From the UMAP visualizations, it becomes clear that prior to integration distinct batches are separated in such a manner that cells of analogous cell types are not congruently clustered together. When employing Harmony on the “full gene” (8687 genes) dataset, there is a modest improvement in batch mixing; however, results remain suboptimal. Remarkably, upon using Harmony with the streamlined dataset comprising 500 genes, there is a marked enhancement in batch integration, leading to more cohesive clusters of cells sharing identical or biologically related cell types. Comparable trends in results were observed when integration was executed using Scanorama.

To bolster the validity of our findings, we incorporated two salient data integration evaluation metrics from the SCIB (Single-Cell Integration Benchmark) framework: namely, kBET [23] and silhouette batch [7].

kBET measures the bias associated with a batch variable within the kNN graph. More precisely, kBET is expressed as the average rejection rate arising from Chi-squared tests, comparing local and global batch label distributions. Notably, a lower kBET value signifies enhanced batch mixing. For clarity, it is pertinent to mention that the default scaling of the kBET score ranges between 0 and 1, with higher scores representing superior batch mixing.

Conversely, the silhouette batch metric evaluates the silhouette width of a specified batch. The metric assumes that a silhouette width nearing 0 typifies an optimal overlap between batches. As such, the absolute value of the silhouette width serves as a measure for batch mixing efficacy. In its scaled version, which is the default option, the absolute Average Silhouette Width (ASW) for each group is subtracted by one prior to averaging. This ensures that a score of 0 corresponds to a suboptimal label depiction, whereas a score of 1 represents optimal label representation. The results of these two integration evaluation metrics are summarized in

Table 1. Integration evaluation metrics results.

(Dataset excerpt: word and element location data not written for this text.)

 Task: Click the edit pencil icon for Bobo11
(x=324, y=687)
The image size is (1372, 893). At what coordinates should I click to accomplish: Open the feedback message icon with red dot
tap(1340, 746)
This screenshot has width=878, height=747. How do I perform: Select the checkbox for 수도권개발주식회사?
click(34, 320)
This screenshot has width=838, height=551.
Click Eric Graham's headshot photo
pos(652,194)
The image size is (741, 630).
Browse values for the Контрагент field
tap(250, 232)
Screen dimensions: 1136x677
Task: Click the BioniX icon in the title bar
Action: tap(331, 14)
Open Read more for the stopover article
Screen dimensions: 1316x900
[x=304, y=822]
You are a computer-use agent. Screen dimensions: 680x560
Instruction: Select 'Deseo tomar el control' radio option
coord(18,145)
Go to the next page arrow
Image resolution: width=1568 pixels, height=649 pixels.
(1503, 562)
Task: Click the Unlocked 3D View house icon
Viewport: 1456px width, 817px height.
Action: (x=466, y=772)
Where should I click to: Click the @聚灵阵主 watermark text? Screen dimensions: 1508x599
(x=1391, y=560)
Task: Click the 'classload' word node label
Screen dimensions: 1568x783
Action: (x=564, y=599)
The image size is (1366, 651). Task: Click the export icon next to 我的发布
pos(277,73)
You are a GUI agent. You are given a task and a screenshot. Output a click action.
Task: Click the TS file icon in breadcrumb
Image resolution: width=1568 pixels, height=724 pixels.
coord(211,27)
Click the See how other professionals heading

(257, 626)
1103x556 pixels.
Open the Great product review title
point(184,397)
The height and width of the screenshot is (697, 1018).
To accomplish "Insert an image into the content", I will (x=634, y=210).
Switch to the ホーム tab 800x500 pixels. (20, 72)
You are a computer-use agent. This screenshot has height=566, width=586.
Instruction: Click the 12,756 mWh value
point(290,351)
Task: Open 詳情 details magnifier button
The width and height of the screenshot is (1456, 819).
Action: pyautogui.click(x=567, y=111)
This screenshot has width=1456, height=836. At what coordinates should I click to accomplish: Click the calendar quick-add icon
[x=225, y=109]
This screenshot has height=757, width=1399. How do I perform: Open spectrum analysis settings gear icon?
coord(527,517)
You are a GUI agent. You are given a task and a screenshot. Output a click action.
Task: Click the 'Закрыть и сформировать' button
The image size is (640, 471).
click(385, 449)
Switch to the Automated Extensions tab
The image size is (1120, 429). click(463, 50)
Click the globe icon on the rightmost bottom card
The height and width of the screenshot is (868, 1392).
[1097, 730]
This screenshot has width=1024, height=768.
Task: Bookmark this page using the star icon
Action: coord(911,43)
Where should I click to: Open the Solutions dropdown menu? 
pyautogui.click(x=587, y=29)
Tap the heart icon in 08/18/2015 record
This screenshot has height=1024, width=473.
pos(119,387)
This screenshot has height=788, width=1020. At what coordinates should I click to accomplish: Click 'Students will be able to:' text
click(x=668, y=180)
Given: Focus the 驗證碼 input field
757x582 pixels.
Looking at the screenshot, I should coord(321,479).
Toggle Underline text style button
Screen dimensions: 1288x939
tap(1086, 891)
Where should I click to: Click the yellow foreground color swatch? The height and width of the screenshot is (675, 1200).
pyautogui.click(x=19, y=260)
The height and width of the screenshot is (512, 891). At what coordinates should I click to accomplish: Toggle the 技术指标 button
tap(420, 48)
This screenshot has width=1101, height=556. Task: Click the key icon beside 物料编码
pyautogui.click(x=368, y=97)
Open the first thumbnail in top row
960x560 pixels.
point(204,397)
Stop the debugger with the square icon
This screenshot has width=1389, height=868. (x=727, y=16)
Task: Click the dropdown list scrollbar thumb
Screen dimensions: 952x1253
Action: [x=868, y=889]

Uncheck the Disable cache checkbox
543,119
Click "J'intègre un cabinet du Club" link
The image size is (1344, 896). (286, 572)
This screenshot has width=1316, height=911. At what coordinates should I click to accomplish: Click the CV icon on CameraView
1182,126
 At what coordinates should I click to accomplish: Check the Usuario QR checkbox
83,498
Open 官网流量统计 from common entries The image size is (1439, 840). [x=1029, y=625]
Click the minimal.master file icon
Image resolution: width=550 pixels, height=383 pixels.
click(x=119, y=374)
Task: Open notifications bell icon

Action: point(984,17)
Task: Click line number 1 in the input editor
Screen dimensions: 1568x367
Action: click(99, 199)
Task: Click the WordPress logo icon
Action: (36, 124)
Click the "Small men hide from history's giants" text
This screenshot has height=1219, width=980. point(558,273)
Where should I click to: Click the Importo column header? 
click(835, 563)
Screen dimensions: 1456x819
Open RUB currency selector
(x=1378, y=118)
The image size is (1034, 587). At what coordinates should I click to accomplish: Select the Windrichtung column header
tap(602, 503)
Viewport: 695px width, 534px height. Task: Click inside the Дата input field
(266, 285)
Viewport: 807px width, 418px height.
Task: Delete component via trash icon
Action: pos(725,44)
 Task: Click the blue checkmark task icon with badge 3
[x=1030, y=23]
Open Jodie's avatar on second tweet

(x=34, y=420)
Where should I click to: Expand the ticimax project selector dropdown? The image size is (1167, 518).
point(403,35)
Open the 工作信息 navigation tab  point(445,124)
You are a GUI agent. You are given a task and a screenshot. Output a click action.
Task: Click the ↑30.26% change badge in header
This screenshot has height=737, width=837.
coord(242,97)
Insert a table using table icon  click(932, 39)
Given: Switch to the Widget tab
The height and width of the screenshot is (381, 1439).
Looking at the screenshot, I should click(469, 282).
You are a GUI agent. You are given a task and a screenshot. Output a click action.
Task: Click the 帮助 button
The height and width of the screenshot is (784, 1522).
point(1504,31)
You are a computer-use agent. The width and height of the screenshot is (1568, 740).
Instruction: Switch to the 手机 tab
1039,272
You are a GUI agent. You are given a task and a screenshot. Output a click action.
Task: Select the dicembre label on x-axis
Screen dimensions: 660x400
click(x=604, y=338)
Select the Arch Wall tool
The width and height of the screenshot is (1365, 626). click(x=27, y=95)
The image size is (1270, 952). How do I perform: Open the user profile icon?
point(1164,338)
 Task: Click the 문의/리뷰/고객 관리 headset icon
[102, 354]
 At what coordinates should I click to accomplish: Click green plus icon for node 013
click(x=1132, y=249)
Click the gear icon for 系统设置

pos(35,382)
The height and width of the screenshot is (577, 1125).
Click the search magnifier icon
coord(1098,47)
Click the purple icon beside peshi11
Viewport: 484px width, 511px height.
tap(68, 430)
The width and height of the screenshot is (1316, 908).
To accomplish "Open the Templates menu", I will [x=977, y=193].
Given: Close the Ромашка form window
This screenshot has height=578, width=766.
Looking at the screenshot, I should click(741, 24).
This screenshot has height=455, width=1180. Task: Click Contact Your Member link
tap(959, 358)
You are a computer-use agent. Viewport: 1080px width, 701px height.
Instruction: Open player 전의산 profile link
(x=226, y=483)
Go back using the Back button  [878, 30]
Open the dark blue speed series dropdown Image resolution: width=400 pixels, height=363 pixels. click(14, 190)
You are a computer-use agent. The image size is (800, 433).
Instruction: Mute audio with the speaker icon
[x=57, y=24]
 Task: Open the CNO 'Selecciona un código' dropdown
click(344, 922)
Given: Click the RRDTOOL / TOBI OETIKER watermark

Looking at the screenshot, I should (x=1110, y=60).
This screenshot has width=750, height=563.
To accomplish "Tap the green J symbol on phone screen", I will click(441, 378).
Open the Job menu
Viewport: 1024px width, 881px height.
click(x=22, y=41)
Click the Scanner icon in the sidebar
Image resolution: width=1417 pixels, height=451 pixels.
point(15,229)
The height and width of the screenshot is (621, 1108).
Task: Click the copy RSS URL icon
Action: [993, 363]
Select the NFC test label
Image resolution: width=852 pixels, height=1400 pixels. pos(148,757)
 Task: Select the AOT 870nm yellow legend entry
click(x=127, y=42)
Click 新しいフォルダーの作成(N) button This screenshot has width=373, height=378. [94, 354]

Dataset	kbet	Silhouette Batch
Concatenated data	0.128	0.62
Scanorama	0.193	0.78
HFS Scanorama	0.258	0.86
Harmony	0.334	0.84
HFS Harmony	0.423	0.90

.

It is apparent, once more, that both single-cell integration algorithms yielded superior performance on the streamlined dataset, a product of our feature selection pipeline. When combining these quantitative results with the aforementioned visual interpretations, there emerges a compelling indication that feature selection has a beneficial impact on data integration and batch effect rectification within single-cell sequencing datasets.

5. Conclusions

In our study, we devised a hybrid feature selection methodology tailored for single-cell RNA-sequencing data. This approach combined a statistical measure—capturing high variability in gene expression—and the variable importance criterion from a machine learning model, specifically the gain metric from an XGBoost classifier. When evaluating the impact of this refined feature selection approach on data integration, we observed a marked enhancement in the subsequent batch effect correction using two renowned algorithms, Scanorama and Harmony. Our findings not only underscore the efficacy of sophisticated feature selection strategies in data integration but also emphasize their potential significance in analyzing datasets linked to intricate and widely studied biological conditions, such as cancer. As the biomedical research community continues its relentless pursuit of precision medicine, such methodologies might prove instrumental in unearthing nuanced insights from intricate datasets, potentially paving the way for groundbreaking discoveries.